Computer modelling of aircraft boarding

I love this article I came across on the BBC website this weekend.

http://www.bbc.co.uk/news/science-environment-14717695

As someone who’s travelled on a lot of planes, I can fully understand the motivation to study methods of boarding a plane. Traditionally, boarding is done in this sequence:

1. Those needing special assistance (e.g. those for whom walking is difficult)

2. Families with young children

3. Then, by row number, in blocks (smaller or larger depending on the mood of the person with the microphone), from the back of the plane forward.

And business and first class passengers can board ‘at their leisure…’ (I hate that phrase).

The ‘back-to-forward’ makes some sense, in that you shouldn’t have people obstructing the aisle at the front of the plane while they throw things in the overhead lockers, while there is a queue of people behind them wanting to get to the back.

But is it the best way of doing it?   According to Jason Steffen, an astrophysicist and computer modeller, the answer is no. He’s used computer simulations of different boarding patterns (e.g. window seats first, then middle seats, then aisle seats) to see what might work better. You can read the original article here. One interesting result is that a completely random way of boarding (which seems to happen anyway with half the airlines – passengers just ignore the instructions given to them to wait until their row is called) is better than a back-to-front method!

Now, some of the various methods have been trialled with volunteer ‘passengers’ in a plane mock-up in Hollywood for a TV programme. It sounds like a great piece of entertainment, but I have a few questions about this from a scientific perspective (and so do those posting comments on the BBC article).

Computer modelling is a really great tool. It enables you to study problems that could otherwise be unreachable. For example, construct computer models of the brain, and it enables you to study phenomena without having to go to the expense of or grappling with the ethics of sticking things into animals. Build a climate model, and you can see how changing the carbon dioxide output of the world would influence the earth’s climate in 50 years’ time. A computer model of the movement of pesticide droplets over a crop field can tell help determine under what weather conditions a farmer should be spraying his crop and what kind of nozzles to use, etc.
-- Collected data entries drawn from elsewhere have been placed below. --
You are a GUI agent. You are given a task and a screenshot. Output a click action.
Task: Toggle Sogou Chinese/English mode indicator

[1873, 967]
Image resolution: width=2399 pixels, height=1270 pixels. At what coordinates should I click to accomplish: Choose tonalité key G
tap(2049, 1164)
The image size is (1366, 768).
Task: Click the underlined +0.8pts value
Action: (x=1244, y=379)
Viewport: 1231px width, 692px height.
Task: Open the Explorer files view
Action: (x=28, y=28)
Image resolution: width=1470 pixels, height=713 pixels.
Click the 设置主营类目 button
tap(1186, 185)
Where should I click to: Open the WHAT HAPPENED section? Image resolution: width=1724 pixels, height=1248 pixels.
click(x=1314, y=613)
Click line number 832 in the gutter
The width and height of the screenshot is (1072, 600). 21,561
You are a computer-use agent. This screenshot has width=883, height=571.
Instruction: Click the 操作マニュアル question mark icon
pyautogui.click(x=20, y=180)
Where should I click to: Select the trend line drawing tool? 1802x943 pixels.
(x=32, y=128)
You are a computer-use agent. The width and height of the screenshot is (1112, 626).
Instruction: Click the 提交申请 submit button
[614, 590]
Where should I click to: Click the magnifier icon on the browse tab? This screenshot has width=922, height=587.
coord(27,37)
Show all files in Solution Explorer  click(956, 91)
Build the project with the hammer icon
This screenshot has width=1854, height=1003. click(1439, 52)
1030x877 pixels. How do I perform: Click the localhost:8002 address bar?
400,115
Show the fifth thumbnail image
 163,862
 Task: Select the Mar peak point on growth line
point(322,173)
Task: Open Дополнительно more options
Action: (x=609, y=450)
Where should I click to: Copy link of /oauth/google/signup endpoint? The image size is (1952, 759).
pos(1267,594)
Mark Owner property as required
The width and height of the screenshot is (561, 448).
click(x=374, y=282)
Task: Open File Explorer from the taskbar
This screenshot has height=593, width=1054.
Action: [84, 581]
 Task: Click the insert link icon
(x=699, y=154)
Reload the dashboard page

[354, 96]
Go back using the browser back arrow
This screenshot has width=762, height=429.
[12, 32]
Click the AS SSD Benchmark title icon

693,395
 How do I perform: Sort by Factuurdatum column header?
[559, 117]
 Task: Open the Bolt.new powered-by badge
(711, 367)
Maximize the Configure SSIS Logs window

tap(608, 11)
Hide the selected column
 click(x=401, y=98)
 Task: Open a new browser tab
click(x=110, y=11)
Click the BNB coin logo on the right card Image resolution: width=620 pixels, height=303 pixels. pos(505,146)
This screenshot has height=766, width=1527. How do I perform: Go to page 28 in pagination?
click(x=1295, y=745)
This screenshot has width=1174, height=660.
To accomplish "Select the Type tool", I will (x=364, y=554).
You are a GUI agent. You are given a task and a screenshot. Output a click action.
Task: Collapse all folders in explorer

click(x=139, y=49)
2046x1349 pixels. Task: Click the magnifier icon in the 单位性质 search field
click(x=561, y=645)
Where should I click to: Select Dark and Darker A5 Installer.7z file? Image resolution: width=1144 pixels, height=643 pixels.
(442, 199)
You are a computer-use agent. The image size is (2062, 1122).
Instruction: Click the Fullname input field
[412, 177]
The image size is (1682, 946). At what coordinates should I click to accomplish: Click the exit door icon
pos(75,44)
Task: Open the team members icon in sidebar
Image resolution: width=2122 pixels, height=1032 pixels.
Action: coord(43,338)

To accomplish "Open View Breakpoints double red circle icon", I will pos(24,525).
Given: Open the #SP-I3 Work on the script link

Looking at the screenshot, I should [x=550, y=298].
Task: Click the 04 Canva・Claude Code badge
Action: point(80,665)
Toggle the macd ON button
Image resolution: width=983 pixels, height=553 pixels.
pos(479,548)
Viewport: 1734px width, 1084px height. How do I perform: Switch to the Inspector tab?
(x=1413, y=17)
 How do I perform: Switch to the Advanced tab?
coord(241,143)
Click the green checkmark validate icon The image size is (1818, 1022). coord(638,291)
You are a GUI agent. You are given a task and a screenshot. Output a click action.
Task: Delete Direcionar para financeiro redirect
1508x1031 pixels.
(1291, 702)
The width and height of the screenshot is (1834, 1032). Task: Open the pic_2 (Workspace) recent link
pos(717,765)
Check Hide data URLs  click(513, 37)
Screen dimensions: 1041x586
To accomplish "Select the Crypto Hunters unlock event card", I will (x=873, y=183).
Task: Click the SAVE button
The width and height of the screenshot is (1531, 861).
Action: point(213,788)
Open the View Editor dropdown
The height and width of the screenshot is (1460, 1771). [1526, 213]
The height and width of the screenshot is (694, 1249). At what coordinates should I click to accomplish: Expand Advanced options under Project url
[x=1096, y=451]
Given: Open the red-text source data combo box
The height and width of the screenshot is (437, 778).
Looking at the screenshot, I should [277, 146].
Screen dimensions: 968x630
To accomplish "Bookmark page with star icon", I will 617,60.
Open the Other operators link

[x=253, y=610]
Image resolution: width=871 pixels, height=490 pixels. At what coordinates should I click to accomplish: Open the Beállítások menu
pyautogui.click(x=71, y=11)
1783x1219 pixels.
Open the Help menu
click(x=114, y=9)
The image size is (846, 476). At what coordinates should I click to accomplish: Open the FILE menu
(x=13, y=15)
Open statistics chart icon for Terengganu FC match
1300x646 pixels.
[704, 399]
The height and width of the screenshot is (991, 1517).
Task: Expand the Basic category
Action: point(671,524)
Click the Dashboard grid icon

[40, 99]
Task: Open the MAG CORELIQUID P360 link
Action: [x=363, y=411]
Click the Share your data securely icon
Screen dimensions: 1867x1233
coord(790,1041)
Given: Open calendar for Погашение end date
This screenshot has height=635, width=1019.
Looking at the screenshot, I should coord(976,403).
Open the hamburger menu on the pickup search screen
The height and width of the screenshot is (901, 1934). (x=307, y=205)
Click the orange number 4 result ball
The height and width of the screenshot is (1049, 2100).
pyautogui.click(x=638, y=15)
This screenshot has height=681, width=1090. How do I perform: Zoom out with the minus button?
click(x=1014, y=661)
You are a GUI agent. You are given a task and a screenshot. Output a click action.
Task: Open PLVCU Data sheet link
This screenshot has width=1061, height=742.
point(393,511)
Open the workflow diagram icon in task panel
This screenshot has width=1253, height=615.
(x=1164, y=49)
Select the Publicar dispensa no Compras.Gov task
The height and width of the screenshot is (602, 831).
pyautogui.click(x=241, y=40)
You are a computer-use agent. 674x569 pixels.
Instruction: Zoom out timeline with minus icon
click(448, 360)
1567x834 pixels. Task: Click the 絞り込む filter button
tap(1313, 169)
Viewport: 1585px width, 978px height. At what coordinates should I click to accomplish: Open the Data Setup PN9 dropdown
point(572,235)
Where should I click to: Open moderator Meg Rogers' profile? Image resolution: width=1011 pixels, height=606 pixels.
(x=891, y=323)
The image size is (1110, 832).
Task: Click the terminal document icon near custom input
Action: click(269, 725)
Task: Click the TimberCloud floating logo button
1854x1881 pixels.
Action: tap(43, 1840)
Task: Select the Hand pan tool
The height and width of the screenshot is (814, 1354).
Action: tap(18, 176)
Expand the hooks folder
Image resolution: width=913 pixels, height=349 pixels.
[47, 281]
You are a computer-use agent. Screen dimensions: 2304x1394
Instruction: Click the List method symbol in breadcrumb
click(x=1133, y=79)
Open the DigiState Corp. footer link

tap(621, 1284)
But computer models on their own don’t mean a lot. They need validation. That is, they need to be tested against real situations. That can be done in a number of ways – e.g.test each part of the model separately, or test the whole lot at once – and for some models it’s harder than others. Any computer model is only as good as the processes it accounts for, and, in practice, there will be many, many other processes going on that the computer model ignores. The art of getting a good model is in capturing the most important processes, and ignoring the insignificant ones.

I reckon boarding a plane has many processes going on that make it a very complicated thing to study and validate well. A Hollywood mock-up probably won’t get it right. Does it account for factors such as passenger compliance (e.g. those who don’t understand the English in which the instructions are given)? Passengers trying to board with three oversize suitcases and clogging everything up? Families wanting to board together, not in separate waves? Stressed passengers who just want to get on board? Cabin crew running up and down the aisle to fetch that seat-belt extension for the man in 32A? The guy in the window seat who turns up late? And so forth.   I would hazard a guess that if this ‘validation’ exercise were done at a real airport, with real passengers on a real plane with real cabin staff, there might be a different outcome.

Maybe some airline will pick this up, try it, and some other way of boarding (perhaps the budget airline pile-yourself-on method) will become the norm.  But it will need a proper validation study first.